Selected passage:
● ● ●

Hi,

My question is a little bit complicated. Please bear with me for a moment. Suppose that we have a RNN structure for three input sequences (many-to-many).

The formula we calculate the gradients (\partial L / \partial W_{s}) are:

\dfrac{\partial L}{\partial W_{s}} = \dfrac{\partial L^{<3>}}{\partial y^{<3>}} \dfrac{\partial y^{<3>}}{\partial s^{<3>}} \dfrac{\partial s^{<3>}}{\partial W_s} + \dfrac{\partial L^{<3>}}{\partial y^{<3>}} \dfrac{\partial y^{<3>}}{\partial s^{<3>}} \dfrac{\partial s^{<3>}}{\partial s^{<2>}} \dfrac{\partial s^{<2>}}{\partial W_s} + \dfrac{\partial L^{<3>}}{\partial y^{<3>}} \dfrac{\partial y^{<3>}}{\partial s^{<3>}} \dfrac{\partial s^{<3>}}{\partial s^{<2>}} \dfrac{\partial s^{<2>}}{\partial s^{<1>}} \dfrac{\partial s^{<1>}}{\partial W_s} \\ + \dfrac{\partial L^{<2>}}{\partial y^{<2>}} \dfrac{\partial y^{<2>}}{\partial s^{<2>}} \dfrac{\partial s^{<2>}}{\partial W_s} + \dfrac{\partial L^{<2>}}{\partial y^{<2>}} \dfrac{\partial y^{<2>}}{\partial s^{<2>}} \dfrac{\partial s^{<2>}}{\partial s^{<1>}} \dfrac{\partial s^{<1>}}{\partial W_s} \\ + \dfrac{\partial L^{<1>}}{\partial y^{<1>}} \dfrac{\partial y^{<1>}}{\partial s^{<1>}} \dfrac{\partial s^{<1>}}{\partial W_s}

Similar formula can be applied when calculation \partial L / \partial W_x:

\dfrac{\partial L}{\partial W_{x}} = \dfrac{\partial L^{<3>}}{\partial y^{<3>}} \dfrac{\partial y^{<3>}}{\partial s^{<3>}} \dfrac{\partial s^{<3>}}{\partial W_x} + \dfrac{\partial L^{<3>}}{\partial y^{<3>}} \dfrac{\partial y^{<3>}}{\partial s^{<3>}} \dfrac{\partial s^{<3>}}{\partial s^{<2>}} \dfrac{\partial s^{<2>}}{\partial W_x} + \dfrac{\partial L^{<3>}}{\partial y^{<3>}} \dfrac{\partial y^{<3>}}{\partial s^{<3>}} \dfrac{\partial s^{<3>}}{\partial s^{<2>}} \dfrac{\partial s^{<2>}}{\partial s^{<1>}} \dfrac{\partial s^{<1>}}{\partial W_x} \\ + \dfrac{\partial L^{<2>}}{\partial y^{<2>}} \dfrac{\partial y^{<2>}}{\partial s^{<2>}} \dfrac{\partial s^{<2>}}{\partial W_x} + \dfrac{\partial L^{<2>}}{\partial y^{<2>}} \dfrac{\partial y^{<2>}}{\partial s^{<2>}} \dfrac{\partial s^{<2>}}{\partial s^{<1>}} \dfrac{\partial s^{<1>}}{\partial W_x} \\ + \dfrac{\partial L^{<1>}}{\partial y^{<1>}} \dfrac{\partial y^{<1>}}{\partial s^{<1>}} \dfrac{\partial s^{<1>}}{\partial W_x}

When vanishing gradient is taught, it is said that the effect of gradient becomes negligible for earlier time steps. That sounds reasonable when we are computing the third term in the first lines of equations above. To be clear about it, I am going to write that term again below.

● ● ●

Information supplied:

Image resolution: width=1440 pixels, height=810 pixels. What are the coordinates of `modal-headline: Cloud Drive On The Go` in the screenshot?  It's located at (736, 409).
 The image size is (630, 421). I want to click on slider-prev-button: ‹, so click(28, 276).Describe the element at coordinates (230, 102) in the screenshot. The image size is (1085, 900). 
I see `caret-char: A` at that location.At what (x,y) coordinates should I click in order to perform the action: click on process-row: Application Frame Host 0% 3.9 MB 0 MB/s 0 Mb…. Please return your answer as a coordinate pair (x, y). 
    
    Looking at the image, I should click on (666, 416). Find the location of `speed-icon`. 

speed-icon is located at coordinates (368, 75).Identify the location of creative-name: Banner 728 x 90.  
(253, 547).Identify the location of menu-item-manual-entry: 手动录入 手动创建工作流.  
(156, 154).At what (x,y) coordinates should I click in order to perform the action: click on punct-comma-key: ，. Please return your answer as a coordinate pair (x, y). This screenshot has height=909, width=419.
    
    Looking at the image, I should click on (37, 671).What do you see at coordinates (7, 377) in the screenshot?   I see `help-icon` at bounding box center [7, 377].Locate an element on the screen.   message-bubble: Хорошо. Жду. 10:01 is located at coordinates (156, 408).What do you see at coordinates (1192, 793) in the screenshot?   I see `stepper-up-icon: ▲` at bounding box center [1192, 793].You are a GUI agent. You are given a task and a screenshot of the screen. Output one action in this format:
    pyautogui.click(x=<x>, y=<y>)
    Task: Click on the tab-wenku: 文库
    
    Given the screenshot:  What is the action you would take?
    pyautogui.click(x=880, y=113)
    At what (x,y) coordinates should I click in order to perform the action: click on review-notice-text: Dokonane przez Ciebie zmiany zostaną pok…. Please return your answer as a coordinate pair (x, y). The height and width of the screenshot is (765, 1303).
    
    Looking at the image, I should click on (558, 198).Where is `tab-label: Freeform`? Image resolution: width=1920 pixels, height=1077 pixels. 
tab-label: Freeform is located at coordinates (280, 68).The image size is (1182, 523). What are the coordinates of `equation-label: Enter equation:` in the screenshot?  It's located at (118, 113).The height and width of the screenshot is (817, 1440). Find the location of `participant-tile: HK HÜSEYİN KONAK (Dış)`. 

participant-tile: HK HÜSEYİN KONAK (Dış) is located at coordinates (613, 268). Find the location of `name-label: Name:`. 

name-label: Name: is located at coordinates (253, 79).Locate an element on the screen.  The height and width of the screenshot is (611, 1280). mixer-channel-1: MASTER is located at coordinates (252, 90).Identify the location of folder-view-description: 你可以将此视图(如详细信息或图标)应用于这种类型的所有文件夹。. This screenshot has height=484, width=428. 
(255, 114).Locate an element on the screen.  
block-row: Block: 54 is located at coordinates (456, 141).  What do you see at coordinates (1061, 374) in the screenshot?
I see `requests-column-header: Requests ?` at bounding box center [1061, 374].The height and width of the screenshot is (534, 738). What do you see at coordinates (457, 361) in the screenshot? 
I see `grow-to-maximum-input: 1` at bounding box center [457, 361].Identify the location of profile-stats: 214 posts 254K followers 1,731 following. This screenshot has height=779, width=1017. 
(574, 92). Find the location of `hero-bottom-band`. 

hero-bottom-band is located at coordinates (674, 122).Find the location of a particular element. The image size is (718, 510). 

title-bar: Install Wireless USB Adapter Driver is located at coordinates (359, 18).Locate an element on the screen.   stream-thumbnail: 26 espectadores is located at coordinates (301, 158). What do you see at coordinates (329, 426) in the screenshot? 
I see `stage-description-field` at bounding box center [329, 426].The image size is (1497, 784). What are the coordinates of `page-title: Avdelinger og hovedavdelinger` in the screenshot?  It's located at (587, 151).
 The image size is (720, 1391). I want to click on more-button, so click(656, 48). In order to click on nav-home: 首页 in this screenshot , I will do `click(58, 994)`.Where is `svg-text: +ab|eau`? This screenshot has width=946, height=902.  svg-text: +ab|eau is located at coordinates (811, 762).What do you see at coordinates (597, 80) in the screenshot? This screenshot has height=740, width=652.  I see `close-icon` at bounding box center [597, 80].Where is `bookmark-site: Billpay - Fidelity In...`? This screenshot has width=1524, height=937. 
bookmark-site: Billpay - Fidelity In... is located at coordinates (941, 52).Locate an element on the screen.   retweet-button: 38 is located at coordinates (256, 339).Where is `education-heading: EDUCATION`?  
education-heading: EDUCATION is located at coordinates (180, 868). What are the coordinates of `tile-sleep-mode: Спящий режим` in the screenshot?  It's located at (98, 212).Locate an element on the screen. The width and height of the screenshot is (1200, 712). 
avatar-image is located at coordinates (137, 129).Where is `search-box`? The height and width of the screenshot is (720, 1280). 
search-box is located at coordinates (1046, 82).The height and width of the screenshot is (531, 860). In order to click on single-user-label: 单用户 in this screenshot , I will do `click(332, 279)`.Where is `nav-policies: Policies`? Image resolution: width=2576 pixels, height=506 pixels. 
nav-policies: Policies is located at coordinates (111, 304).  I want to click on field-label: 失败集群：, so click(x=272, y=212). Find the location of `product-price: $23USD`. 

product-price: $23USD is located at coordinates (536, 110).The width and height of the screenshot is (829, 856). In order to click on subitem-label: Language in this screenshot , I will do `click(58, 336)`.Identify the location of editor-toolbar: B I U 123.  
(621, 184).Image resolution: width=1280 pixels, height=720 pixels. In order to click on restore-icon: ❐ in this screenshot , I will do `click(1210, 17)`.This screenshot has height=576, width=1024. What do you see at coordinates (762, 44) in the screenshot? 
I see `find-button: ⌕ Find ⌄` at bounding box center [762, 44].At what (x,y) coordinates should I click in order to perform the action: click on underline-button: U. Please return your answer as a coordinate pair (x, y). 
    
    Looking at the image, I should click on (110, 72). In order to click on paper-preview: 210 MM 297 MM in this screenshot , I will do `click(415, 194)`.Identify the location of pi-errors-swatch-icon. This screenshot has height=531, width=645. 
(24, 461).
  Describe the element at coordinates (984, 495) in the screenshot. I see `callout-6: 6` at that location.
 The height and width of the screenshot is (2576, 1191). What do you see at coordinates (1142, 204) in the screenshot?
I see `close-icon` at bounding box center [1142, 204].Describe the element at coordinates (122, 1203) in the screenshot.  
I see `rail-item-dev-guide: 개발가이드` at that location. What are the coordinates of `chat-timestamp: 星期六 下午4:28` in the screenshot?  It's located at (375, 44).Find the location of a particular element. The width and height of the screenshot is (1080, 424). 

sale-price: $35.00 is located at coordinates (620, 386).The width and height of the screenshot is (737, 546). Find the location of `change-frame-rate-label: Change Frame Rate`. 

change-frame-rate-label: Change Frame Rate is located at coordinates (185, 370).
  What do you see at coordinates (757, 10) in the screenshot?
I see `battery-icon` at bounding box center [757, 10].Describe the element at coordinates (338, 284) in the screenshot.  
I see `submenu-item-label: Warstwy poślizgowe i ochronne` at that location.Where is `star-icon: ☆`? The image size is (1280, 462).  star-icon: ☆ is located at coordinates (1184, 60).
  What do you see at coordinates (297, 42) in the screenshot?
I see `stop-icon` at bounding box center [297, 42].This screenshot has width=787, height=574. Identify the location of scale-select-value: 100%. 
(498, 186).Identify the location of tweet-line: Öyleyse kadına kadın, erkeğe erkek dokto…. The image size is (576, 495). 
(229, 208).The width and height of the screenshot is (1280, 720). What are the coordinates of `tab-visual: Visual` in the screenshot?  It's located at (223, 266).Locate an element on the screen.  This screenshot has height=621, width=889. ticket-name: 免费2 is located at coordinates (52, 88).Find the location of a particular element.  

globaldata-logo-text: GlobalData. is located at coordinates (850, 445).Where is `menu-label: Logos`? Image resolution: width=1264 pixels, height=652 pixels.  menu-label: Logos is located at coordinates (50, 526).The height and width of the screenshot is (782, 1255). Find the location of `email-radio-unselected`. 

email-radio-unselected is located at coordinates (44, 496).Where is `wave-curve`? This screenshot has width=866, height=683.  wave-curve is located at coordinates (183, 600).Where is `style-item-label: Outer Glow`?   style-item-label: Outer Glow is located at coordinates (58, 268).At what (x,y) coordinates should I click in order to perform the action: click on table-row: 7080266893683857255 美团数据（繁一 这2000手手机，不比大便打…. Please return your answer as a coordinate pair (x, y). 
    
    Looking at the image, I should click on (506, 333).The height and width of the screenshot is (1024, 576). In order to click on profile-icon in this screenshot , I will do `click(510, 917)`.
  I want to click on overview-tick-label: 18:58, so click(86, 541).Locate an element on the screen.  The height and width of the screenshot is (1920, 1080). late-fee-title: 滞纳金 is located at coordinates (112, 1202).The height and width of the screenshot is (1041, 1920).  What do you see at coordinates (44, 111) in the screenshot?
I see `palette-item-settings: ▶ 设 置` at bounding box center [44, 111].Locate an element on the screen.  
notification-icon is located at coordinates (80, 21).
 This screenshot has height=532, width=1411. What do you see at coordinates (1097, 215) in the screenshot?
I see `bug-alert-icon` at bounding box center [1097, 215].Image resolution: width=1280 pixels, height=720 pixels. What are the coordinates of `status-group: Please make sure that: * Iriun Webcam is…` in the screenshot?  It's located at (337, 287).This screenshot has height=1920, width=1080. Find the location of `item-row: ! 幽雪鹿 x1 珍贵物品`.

● ● ●

Task 1:
In the forum post on RNN gradients:
(a) How many input sequences does the RNN structure have, and what kind of structure is it?
(b) When vanishing gradient is taught, what is said about the effect of gradient for earlier time steps?
(c) For which term does the poster say this sounds reasonable?
Task 2: From the forum post on RNN gradients, quote the part that opens with the words containing "My question is" and closes with "input sequences (many-to-many).".

Written reply 1:
(a) Three input sequences, in a many-to-many structure.
(b) It becomes negligible.
(c) The third term in the first lines of the equations.

Written reply 2:
My question is a little bit complicated. Please bear with me for a moment. Suppose that we have a RNN structure for three input sequences (many-to-many).